For now, Schultz appears to be waiting out the union—and the Biden Administration. The current N.L.R.B. has been proactive; its general counsel, Jennifer Abruzzo, streamlined the handling of Starbucks cases and is overseeing the investigation of more than two hundred and fifty alleged violations of labor law by the company, and two by Workers United. Yet the board is still recovering from the attrition and low morale of the Trump Administration. If a Republican wins the White House in 2024, the agency will again be weakened. “We’ve lost half our staff, and recently our work has doubled,” a lawyer for an N.L.R.B. division in the West, who asked not to be named for fear of retaliation, told me. “There’s this tragic irony: right at this moment when we have new relevance, we are in this totally destroyed state.”

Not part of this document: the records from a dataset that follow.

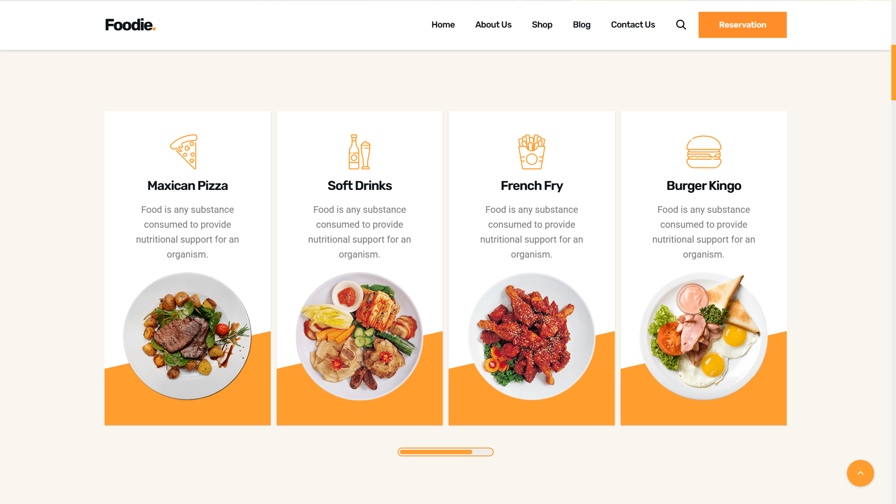Click the bottle and glass drinks icon

pos(359,152)
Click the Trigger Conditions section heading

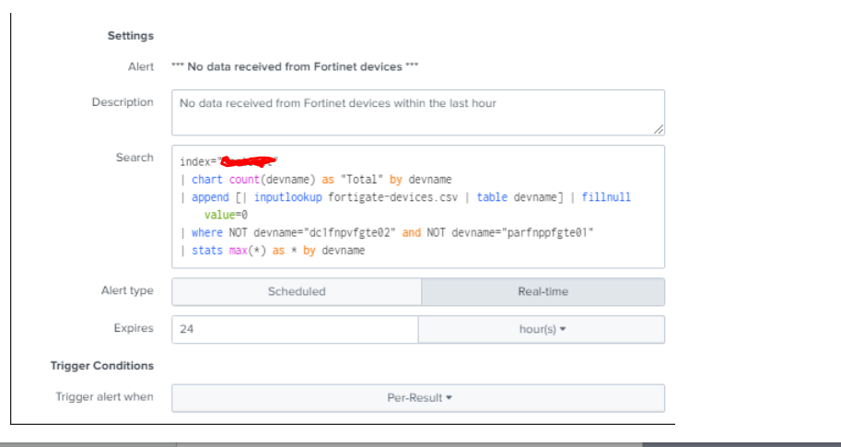101,366
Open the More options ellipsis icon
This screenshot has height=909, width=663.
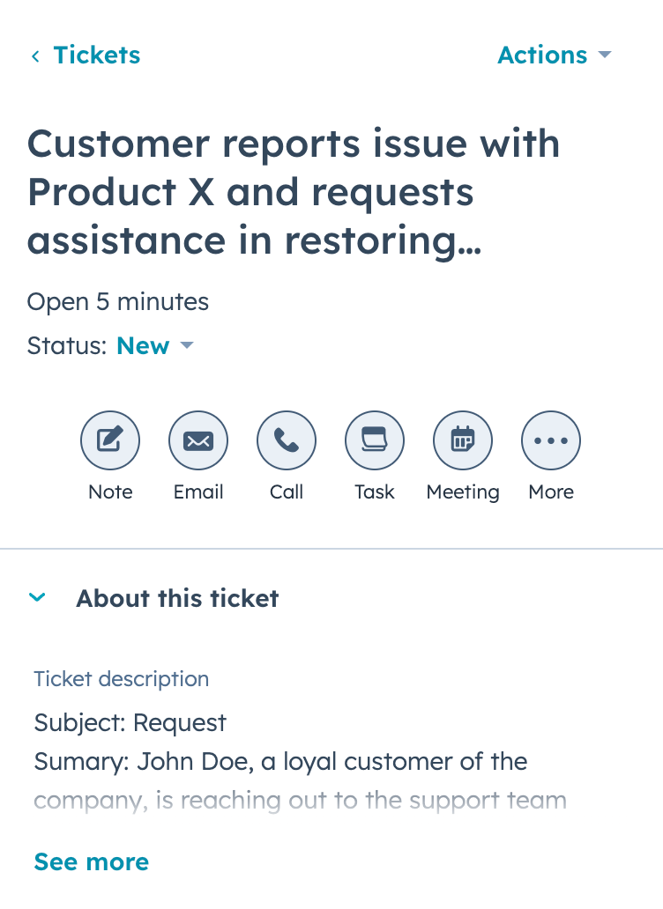[551, 440]
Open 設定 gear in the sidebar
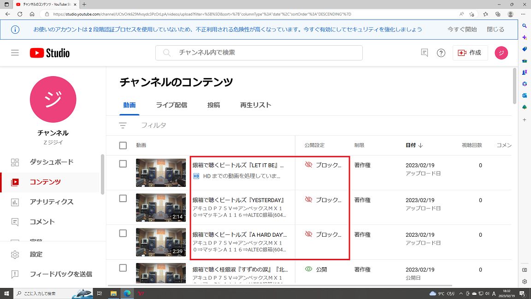Screen dimensions: 531x299 [36, 254]

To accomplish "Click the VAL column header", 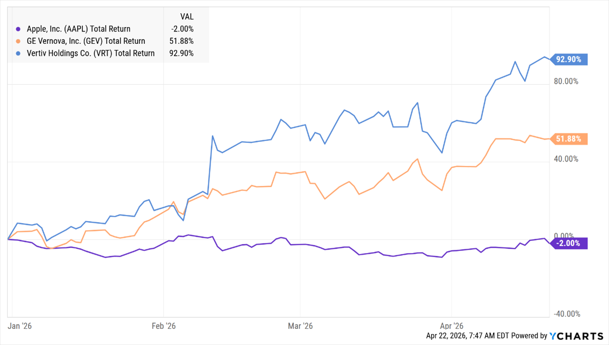I will [x=187, y=16].
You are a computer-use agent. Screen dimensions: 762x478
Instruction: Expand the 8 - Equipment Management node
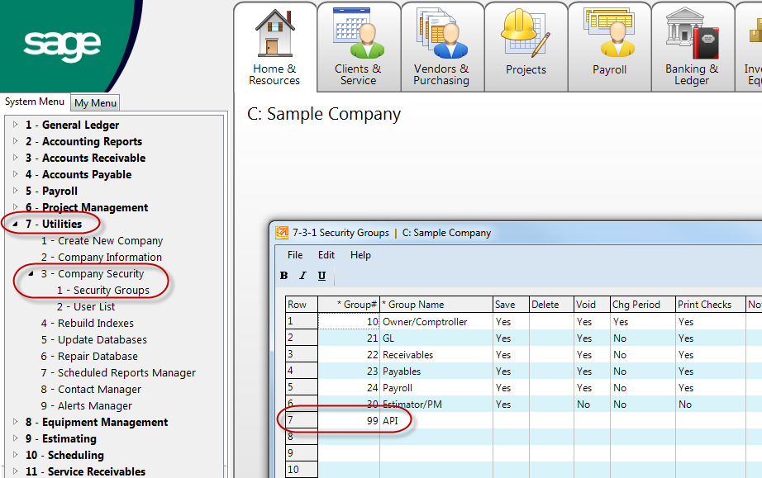coord(15,422)
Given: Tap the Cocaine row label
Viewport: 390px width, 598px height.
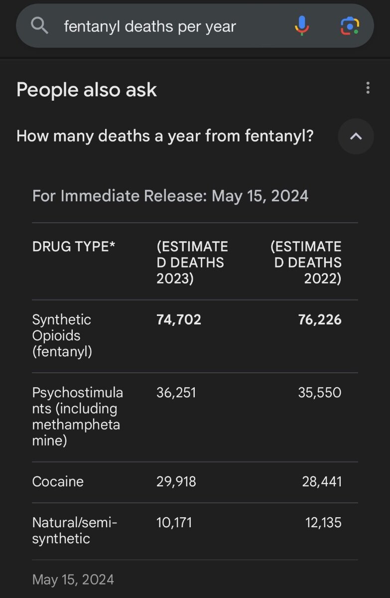Looking at the screenshot, I should pyautogui.click(x=58, y=482).

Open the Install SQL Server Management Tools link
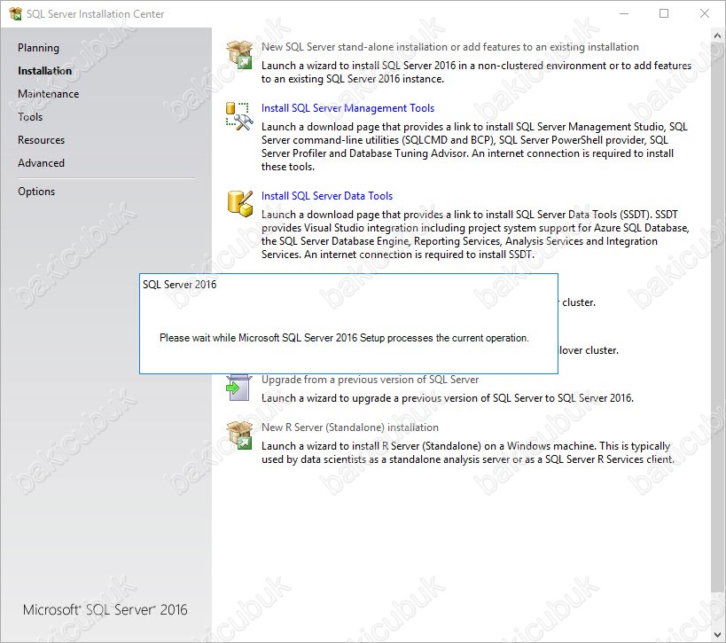coord(347,108)
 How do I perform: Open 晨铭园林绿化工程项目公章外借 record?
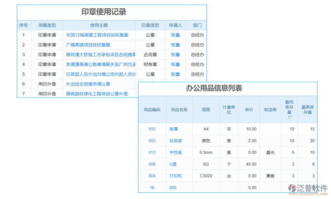coord(99,94)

The uncertainty that any store, let alone every store, will successfully negotiate a contract has made me wonder if the movement can survive in its current, unconventional form, especially as Starbucks shuts down so many cafés. Schultz has virtually unlimited resources to wait out the campaign, or simply bust it, as workers say he did in the eighties. But perhaps things are different now. Thousands of baristas have joined Starbucks Workers United, and many are being transformed by the process. Madison Barriga, a barista and mother in Olympia, Washington, told me that she’d planned to enlist in the military until unionizing redirected her sense of purpose. “I had high-school-dropout syndrome,” she said. “I’m really proud of myself. I never thought I’d accomplish anything like this.” Ian Meagher, a barista who organized his store in Eugene, said that he now sees his trajectory—in and out of school, housed less or more precariously—in the larger span of labor history. “Trade unionism is the thing, not electoral politics. We tried that,” Meagher told me. “Even if I get fired from Starbucks tomorrow, I’ll be involved with this for a long while.”